At a meeting of the society, outraged fellow members were so opposed to his views that he said he had no option but to offer his resignation.
Mr Hanbury-Tenison, who has been described as “the greatest living explorer” and is founder and president of Survival International, wrote in The Daily Telegraph: “I have a well-placed 15kWh wind turbine, to which no one objected and which I regard as a thing of beauty.
“With the 50kwh generated by my modest array of solar panels, I generate enough electricity for 33 average households, which is fed into the grid. I also drive a fully electric car. If every farmer with a suitable site did the same, we could approach electrical independence without any capital investment from the Government. The countryside would look much as it did in the Middle Ages, when every village had a windmill.”
Mr Hanbury-Tenison, who lives at Cabilla Manor at Cardinham, said he had quit the presidency with “regret and sadness”.
“While I believe that wind turbines and PV arrays which create inappropriate intrusions in the landscape should be strongly opposed, I also believe that we need to generate more clean renewable energy in order to wean ourselves from fossil fuels,” he said.
“I recognise that this puts me out of step with a majority of current members of the society, but I believe they are wrong. A blind opposition to all forms of renewable energy and denial of climate change is a dangerous path to follow.”
However, his unequivocal championing of renewal energy won him few friends among members of the group he helped found in the 1970s.
Camel Valley and Bodmin Moor Protection Society chairman Richard Vyvyan-Robinson told members: “The society does not have a ‘blind opposition to all forms of renewable energy’, is not unenlightened, and does not believe that change is always a bad thing.

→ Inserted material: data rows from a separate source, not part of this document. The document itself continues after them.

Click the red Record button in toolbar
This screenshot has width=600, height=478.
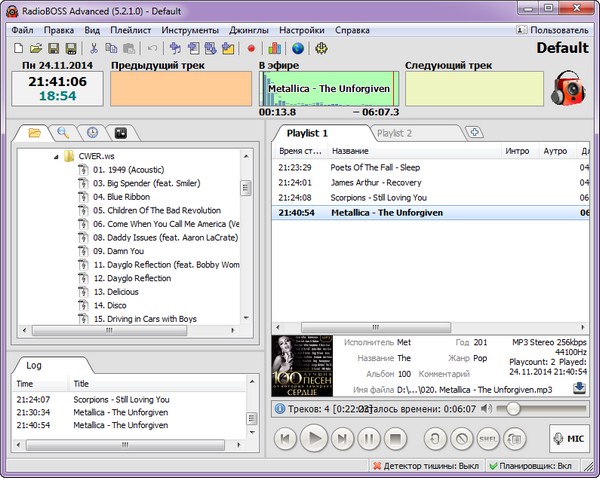coord(251,48)
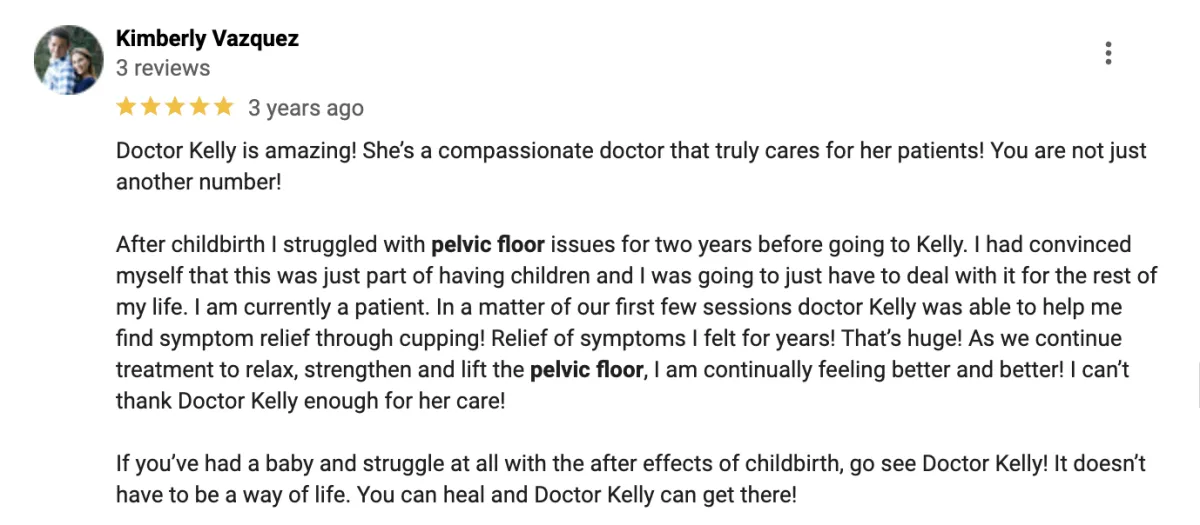This screenshot has height=525, width=1200.
Task: View the reviewer's "3 reviews" link
Action: click(163, 68)
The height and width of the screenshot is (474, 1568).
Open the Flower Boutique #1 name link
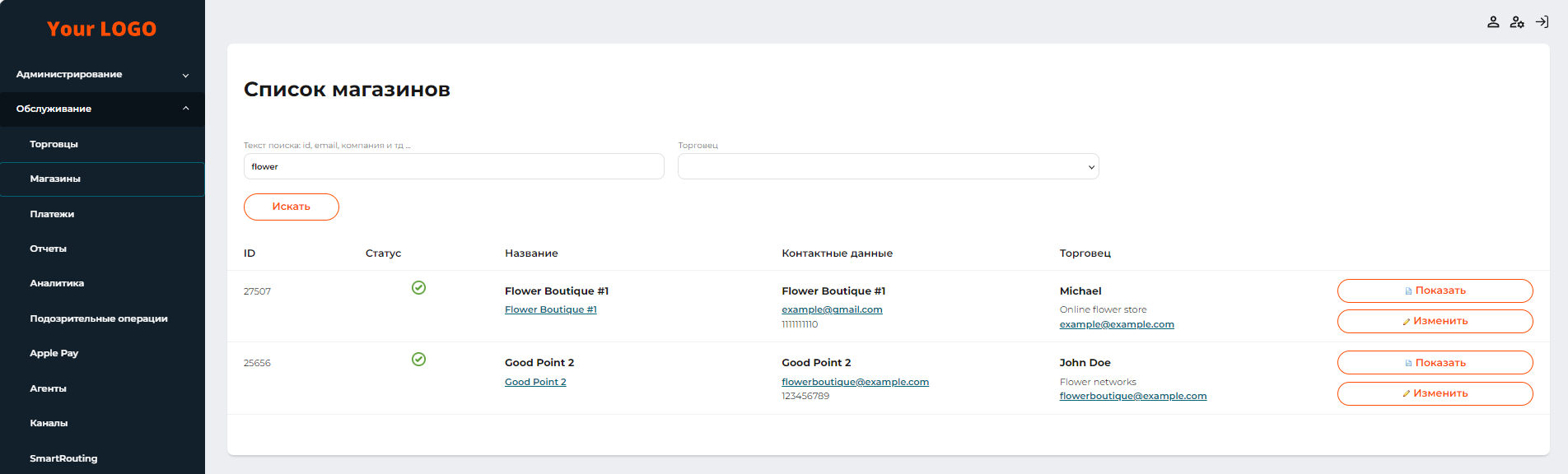pyautogui.click(x=550, y=310)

“But Robin’s Daily Telegraph letter is clearly at odds with the objectives of the society and, whilst some of our members will hold differing points of view, a president who broadcasts such opinions makes the work of objecting to inappropriate developments all the more difficult.
“Recommending that every farmer should have one was a suggestion too far.”
Mr Vyvyan-Robinson, who praised the outgoing president for his many years of “invaluable” service, said a new incumbent would be chosen through a ballot of members at the next AGM.